§ **Görev Talimatı**
Aşağıdaki kayıtların hepsini, tek satır atlamadan ve hiçbir şeyi değiştirmeden aynen kopyala.

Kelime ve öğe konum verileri
+++++
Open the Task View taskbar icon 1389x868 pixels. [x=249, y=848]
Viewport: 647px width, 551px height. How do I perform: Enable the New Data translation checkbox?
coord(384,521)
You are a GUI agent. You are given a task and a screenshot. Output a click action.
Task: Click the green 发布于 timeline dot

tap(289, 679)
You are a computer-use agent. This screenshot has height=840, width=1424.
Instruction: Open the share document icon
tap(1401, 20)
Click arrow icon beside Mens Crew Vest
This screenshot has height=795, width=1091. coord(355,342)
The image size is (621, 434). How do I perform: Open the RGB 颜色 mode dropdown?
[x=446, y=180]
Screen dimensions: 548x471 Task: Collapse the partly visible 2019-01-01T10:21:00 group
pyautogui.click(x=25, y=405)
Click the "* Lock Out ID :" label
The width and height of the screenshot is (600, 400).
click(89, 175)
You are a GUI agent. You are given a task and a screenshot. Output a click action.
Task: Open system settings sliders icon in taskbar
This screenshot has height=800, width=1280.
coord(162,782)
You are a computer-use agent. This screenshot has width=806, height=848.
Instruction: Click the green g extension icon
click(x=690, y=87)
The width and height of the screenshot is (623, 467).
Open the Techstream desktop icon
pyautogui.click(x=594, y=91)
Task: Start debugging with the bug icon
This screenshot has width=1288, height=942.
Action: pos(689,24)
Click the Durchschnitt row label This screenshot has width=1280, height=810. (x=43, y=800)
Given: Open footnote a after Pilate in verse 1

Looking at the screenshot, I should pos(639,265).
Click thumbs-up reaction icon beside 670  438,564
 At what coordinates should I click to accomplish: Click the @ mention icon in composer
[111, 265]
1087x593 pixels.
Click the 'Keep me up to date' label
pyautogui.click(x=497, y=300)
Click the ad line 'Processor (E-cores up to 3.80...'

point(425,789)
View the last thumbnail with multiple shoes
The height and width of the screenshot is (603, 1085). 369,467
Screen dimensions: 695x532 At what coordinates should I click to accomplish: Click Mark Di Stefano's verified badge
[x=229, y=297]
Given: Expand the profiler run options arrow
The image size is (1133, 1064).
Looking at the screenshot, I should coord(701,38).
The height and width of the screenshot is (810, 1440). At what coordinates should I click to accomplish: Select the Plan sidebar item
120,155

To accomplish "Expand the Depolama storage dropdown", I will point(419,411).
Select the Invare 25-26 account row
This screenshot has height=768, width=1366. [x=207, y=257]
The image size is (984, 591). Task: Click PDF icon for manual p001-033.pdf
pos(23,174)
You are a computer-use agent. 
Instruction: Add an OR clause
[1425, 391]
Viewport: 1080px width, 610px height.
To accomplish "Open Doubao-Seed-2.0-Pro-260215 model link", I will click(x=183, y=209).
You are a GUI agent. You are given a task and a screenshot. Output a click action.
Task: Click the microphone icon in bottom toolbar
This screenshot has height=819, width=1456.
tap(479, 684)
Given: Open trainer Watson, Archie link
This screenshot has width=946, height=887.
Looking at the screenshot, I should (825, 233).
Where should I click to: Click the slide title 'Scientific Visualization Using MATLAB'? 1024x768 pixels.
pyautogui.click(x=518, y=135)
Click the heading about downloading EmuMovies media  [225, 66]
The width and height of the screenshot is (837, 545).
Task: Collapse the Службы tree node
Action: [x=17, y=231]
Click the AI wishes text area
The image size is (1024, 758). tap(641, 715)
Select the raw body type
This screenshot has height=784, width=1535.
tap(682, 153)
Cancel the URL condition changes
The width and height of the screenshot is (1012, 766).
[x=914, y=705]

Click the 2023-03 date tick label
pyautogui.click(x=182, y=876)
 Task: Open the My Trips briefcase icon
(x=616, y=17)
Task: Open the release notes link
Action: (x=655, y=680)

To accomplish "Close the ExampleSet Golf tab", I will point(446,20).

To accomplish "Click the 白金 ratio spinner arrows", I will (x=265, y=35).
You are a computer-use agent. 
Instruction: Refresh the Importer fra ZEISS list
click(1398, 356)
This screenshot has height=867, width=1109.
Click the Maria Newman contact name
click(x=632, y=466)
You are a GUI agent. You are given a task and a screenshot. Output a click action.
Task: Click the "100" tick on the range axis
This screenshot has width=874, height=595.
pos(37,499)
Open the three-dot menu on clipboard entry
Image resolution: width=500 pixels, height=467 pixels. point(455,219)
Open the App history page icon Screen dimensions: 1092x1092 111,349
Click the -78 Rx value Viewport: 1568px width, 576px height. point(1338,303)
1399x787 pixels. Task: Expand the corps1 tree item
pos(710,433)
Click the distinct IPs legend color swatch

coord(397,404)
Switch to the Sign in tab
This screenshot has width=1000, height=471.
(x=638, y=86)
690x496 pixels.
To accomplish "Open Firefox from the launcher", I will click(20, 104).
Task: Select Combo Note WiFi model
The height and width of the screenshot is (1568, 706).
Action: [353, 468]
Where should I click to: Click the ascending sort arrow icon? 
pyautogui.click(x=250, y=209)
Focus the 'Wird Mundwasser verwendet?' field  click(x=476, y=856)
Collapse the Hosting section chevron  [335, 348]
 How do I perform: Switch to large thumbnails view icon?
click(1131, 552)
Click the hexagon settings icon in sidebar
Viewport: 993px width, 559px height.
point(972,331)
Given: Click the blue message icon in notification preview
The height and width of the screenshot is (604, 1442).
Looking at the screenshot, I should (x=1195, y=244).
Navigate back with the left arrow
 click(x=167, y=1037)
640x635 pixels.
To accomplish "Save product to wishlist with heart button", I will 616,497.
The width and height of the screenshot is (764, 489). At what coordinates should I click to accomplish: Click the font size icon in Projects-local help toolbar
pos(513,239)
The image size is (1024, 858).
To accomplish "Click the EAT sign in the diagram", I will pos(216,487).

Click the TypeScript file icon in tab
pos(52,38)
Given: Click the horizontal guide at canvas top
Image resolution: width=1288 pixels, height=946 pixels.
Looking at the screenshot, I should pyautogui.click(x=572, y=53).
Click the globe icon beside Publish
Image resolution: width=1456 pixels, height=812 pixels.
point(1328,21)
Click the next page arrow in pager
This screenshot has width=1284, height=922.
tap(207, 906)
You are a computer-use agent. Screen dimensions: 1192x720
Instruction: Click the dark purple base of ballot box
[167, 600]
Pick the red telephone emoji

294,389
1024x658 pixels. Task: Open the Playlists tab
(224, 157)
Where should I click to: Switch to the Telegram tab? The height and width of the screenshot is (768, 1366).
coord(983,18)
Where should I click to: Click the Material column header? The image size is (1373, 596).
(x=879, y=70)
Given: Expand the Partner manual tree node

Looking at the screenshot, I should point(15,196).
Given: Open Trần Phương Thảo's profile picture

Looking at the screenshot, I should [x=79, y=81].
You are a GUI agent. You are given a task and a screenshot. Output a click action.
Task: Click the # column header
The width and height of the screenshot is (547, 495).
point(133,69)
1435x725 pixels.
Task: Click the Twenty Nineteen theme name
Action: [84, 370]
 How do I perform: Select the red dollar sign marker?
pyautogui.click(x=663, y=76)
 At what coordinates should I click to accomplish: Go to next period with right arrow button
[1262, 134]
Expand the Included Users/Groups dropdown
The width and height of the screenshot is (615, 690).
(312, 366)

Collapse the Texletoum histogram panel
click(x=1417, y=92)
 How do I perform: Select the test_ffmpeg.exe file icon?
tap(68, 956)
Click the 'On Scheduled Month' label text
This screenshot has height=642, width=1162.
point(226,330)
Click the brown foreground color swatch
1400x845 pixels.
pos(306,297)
+++++
§ **Görevin Çözümü**
Open the Task View taskbar icon 1389x868 pixels. [x=249, y=848]
Viewport: 647px width, 551px height. How do I perform: Enable the New Data translation checkbox?
coord(384,521)
You are a GUI agent. You are given a task and a screenshot. Output a click action.
Task: Click the green 发布于 timeline dot

tap(289, 679)
You are a computer-use agent. This screenshot has height=840, width=1424.
Instruction: Open the share document icon
tap(1401, 20)
Click arrow icon beside Mens Crew Vest
This screenshot has height=795, width=1091. coord(355,342)
The image size is (621, 434). How do I perform: Open the RGB 颜色 mode dropdown?
[x=446, y=180]
Screen dimensions: 548x471 Task: Collapse the partly visible 2019-01-01T10:21:00 group
pyautogui.click(x=25, y=405)
Click the "* Lock Out ID :" label
The width and height of the screenshot is (600, 400).
click(89, 175)
You are a GUI agent. You are given a task and a screenshot. Output a click action.
Task: Open system settings sliders icon in taskbar
This screenshot has height=800, width=1280.
coord(162,782)
You are a computer-use agent. This screenshot has width=806, height=848.
Instruction: Click the green g extension icon
click(x=690, y=87)
The width and height of the screenshot is (623, 467).
Open the Techstream desktop icon
pyautogui.click(x=594, y=91)
Task: Start debugging with the bug icon
This screenshot has width=1288, height=942.
Action: pos(689,24)
Click the Durchschnitt row label This screenshot has width=1280, height=810. (x=43, y=800)
Given: Open footnote a after Pilate in verse 1

Looking at the screenshot, I should pos(639,265).
Click thumbs-up reaction icon beside 670  438,564
 At what coordinates should I click to accomplish: Click the @ mention icon in composer
[111, 265]
1087x593 pixels.
Click the 'Keep me up to date' label
pyautogui.click(x=497, y=300)
Click the ad line 'Processor (E-cores up to 3.80...'

point(425,789)
View the last thumbnail with multiple shoes
The height and width of the screenshot is (603, 1085). 369,467
Screen dimensions: 695x532 At what coordinates should I click to accomplish: Click Mark Di Stefano's verified badge
[x=229, y=297]
Given: Expand the profiler run options arrow
The image size is (1133, 1064).
Looking at the screenshot, I should coord(701,38).
The height and width of the screenshot is (810, 1440). At what coordinates should I click to accomplish: Select the Plan sidebar item
120,155

To accomplish "Expand the Depolama storage dropdown", I will point(419,411).
Select the Invare 25-26 account row
This screenshot has height=768, width=1366. [x=207, y=257]
The image size is (984, 591). Task: Click PDF icon for manual p001-033.pdf
pos(23,174)
You are a computer-use agent. 
Instruction: Add an OR clause
[1425, 391]
Viewport: 1080px width, 610px height.
To accomplish "Open Doubao-Seed-2.0-Pro-260215 model link", I will click(x=183, y=209).
You are a GUI agent. You are given a task and a screenshot. Output a click action.
Task: Click the microphone icon in bottom toolbar
This screenshot has height=819, width=1456.
tap(479, 684)
Given: Open trainer Watson, Archie link
This screenshot has width=946, height=887.
Looking at the screenshot, I should (825, 233).
Where should I click to: Click the slide title 'Scientific Visualization Using MATLAB'? 1024x768 pixels.
pyautogui.click(x=518, y=135)
Click the heading about downloading EmuMovies media  [225, 66]
The width and height of the screenshot is (837, 545).
Task: Collapse the Службы tree node
Action: [x=17, y=231]
Click the AI wishes text area
The image size is (1024, 758). tap(641, 715)
Select the raw body type
This screenshot has height=784, width=1535.
tap(682, 153)
Cancel the URL condition changes
The width and height of the screenshot is (1012, 766).
[x=914, y=705]

Click the 2023-03 date tick label
pyautogui.click(x=182, y=876)
 Task: Open the My Trips briefcase icon
(x=616, y=17)
Task: Open the release notes link
Action: (x=655, y=680)

To accomplish "Close the ExampleSet Golf tab", I will point(446,20).

To accomplish "Click the 白金 ratio spinner arrows", I will (x=265, y=35).
You are a computer-use agent. 
Instruction: Refresh the Importer fra ZEISS list
click(1398, 356)
This screenshot has height=867, width=1109.
Click the Maria Newman contact name
click(x=632, y=466)
You are a GUI agent. You are given a task and a screenshot. Output a click action.
Task: Click the "100" tick on the range axis
This screenshot has width=874, height=595.
pos(37,499)
Open the three-dot menu on clipboard entry
Image resolution: width=500 pixels, height=467 pixels. point(455,219)
Open the App history page icon Screen dimensions: 1092x1092 111,349
Click the -78 Rx value Viewport: 1568px width, 576px height. point(1338,303)
1399x787 pixels. Task: Expand the corps1 tree item
pos(710,433)
Click the distinct IPs legend color swatch

coord(397,404)
Switch to the Sign in tab
This screenshot has width=1000, height=471.
(x=638, y=86)
690x496 pixels.
To accomplish "Open Firefox from the launcher", I will click(20, 104).
Task: Select Combo Note WiFi model
The height and width of the screenshot is (1568, 706).
Action: [353, 468]
Where should I click to: Click the ascending sort arrow icon? 
pyautogui.click(x=250, y=209)
Focus the 'Wird Mundwasser verwendet?' field  click(x=476, y=856)
Collapse the Hosting section chevron  [335, 348]
 How do I perform: Switch to large thumbnails view icon?
click(1131, 552)
Click the hexagon settings icon in sidebar
Viewport: 993px width, 559px height.
point(972,331)
Given: Click the blue message icon in notification preview
The height and width of the screenshot is (604, 1442).
Looking at the screenshot, I should (x=1195, y=244).
Navigate back with the left arrow
 click(x=167, y=1037)
640x635 pixels.
To accomplish "Save product to wishlist with heart button", I will 616,497.
The width and height of the screenshot is (764, 489). At what coordinates should I click to accomplish: Click the font size icon in Projects-local help toolbar
pos(513,239)
The image size is (1024, 858).
To accomplish "Click the EAT sign in the diagram", I will pos(216,487).

Click the TypeScript file icon in tab
pos(52,38)
Given: Click the horizontal guide at canvas top
Image resolution: width=1288 pixels, height=946 pixels.
Looking at the screenshot, I should pyautogui.click(x=572, y=53).
Click the globe icon beside Publish
Image resolution: width=1456 pixels, height=812 pixels.
point(1328,21)
Click the next page arrow in pager
This screenshot has width=1284, height=922.
tap(207, 906)
You are a computer-use agent. Screen dimensions: 1192x720
Instruction: Click the dark purple base of ballot box
[167, 600]
Pick the red telephone emoji

294,389
1024x658 pixels. Task: Open the Playlists tab
(224, 157)
Where should I click to: Switch to the Telegram tab? The height and width of the screenshot is (768, 1366).
coord(983,18)
Where should I click to: Click the Material column header? The image size is (1373, 596).
(x=879, y=70)
Given: Expand the Partner manual tree node

Looking at the screenshot, I should point(15,196).
Given: Open Trần Phương Thảo's profile picture

Looking at the screenshot, I should [x=79, y=81].
You are a GUI agent. You are given a task and a screenshot. Output a click action.
Task: Click the # column header
The width and height of the screenshot is (547, 495).
point(133,69)
1435x725 pixels.
Task: Click the Twenty Nineteen theme name
Action: [84, 370]
 How do I perform: Select the red dollar sign marker?
pyautogui.click(x=663, y=76)
 At what coordinates should I click to accomplish: Go to next period with right arrow button
[1262, 134]
Expand the Included Users/Groups dropdown
The width and height of the screenshot is (615, 690).
(312, 366)

Collapse the Texletoum histogram panel
click(x=1417, y=92)
 How do I perform: Select the test_ffmpeg.exe file icon?
tap(68, 956)
Click the 'On Scheduled Month' label text
This screenshot has height=642, width=1162.
point(226,330)
Click the brown foreground color swatch
1400x845 pixels.
pos(306,297)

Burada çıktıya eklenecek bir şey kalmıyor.